The core method of the sampler is sample, which accepts input data and returns generated samples.

Available Samplers

Twinkle provides two sampler implementations:

vLLMSampler

vLLMSampler uses the vLLM engine for efficient inference, supporting high-throughput batch sampling.

  • High Performance: Uses PagedAttention and continuous batching

  • LoRA Support: Supports dynamic loading and switching of LoRA adapters

  • Multi-Sample Generation: Can generate multiple samples per prompt

  • Tensor Parallel: Supports tensor parallelism to accelerate large model inference

See: vLLMSampler

TorchSampler

TorchSampler uses native PyTorch and transformers for inference, suitable for small-scale sampling or debugging.
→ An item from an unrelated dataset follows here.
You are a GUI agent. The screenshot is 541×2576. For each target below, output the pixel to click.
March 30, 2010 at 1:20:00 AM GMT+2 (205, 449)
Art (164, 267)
  • Easy to Use: Based on transformers’ standard interface

  • High Flexibility: Easy to customize and extend

  • Low Memory Footprint: Suitable for small-scale sampling

See: TorchSampler

How to Choose

  • vLLMSampler: Suitable for production environments and large-scale training that require high throughput

  • TorchSampler: Suitable for debugging, small-scale experiments, or custom requirements

In RLHF training, samplers are typically separated from the Actor model, using different hardware resources to avoid interference between inference and training.